I guess one thing she might ask you about it how to get pictures that aren't on the iPad onto the iPad to be able to send them to other people. There might not be an easy way for her to do that, so good to let her know before she gets frustrated. But I guess you would have said if that were a concern.

For chatting - There are a lot multi-network chat apps to choose from, at various prices. I used BeeJive IM and was happy with it. It supports MSN. Because it's multi-network, it may be a bit more complicated, but if you can set it (or one of the other multi-network chat apps) with her MSN login, that might work.

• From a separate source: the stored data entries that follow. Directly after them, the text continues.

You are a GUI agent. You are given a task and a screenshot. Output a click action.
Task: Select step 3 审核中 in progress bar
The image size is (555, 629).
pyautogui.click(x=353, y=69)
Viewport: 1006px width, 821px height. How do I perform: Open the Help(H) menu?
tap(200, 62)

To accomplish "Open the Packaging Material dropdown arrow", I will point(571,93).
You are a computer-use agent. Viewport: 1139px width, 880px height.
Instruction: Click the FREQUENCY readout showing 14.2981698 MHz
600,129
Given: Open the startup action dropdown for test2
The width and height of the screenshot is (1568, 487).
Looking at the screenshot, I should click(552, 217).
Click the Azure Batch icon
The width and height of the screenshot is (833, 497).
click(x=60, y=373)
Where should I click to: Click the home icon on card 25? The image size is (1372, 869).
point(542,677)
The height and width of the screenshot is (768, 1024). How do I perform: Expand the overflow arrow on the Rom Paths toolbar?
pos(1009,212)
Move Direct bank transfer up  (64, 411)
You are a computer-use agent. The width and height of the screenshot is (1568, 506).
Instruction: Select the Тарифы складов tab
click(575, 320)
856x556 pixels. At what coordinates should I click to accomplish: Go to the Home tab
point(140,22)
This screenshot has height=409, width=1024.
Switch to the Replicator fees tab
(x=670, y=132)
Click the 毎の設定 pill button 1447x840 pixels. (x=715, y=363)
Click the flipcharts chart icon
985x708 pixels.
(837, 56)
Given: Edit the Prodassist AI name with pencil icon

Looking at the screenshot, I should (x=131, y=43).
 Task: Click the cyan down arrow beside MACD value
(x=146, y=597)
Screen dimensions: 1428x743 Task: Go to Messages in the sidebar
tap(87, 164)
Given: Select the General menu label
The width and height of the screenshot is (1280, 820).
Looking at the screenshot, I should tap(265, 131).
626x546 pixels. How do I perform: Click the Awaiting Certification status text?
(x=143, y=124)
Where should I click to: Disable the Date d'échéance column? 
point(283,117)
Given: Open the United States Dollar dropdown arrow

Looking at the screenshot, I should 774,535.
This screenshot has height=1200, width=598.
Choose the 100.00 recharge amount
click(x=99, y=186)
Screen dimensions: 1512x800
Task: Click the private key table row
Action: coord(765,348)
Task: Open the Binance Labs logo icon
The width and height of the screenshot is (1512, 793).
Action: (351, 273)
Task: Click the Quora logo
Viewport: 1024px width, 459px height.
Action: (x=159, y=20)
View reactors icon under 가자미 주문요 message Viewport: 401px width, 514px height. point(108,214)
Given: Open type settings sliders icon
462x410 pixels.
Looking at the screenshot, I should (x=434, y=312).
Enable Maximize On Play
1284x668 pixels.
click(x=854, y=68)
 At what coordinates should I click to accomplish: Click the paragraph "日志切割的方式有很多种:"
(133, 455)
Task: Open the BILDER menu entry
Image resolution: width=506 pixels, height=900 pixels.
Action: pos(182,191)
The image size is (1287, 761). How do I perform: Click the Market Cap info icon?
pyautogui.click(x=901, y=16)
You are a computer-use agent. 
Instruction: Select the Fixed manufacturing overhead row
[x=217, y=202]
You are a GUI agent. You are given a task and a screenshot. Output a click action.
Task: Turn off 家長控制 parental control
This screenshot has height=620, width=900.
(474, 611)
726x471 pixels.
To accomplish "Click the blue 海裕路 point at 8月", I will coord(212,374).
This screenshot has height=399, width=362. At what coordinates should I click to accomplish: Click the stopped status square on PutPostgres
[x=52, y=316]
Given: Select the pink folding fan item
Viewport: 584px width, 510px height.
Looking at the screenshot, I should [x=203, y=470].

In the App Store, there's also a couple of Messenger specific apps, which may or may not be simpler. There is one from Microsoft itself. But they all seem to (including the Microsoft one) have pretty crappy reviews, so you should probably test them out before handing it over (some are free).

In general the review system is pretty reliable - if there are enough reviews on any particular app. I'm convinced there's some gaming and tons of fake reviews, but once you hit a certain number, you can feel pretty safe going with an app that 4 or 5 stars. Sometimes a low number of stars just reflects very high expectations for what is actually a decent app though - I find that's especially the case for 'official' apps, like the Facebook app or the Google Voice app.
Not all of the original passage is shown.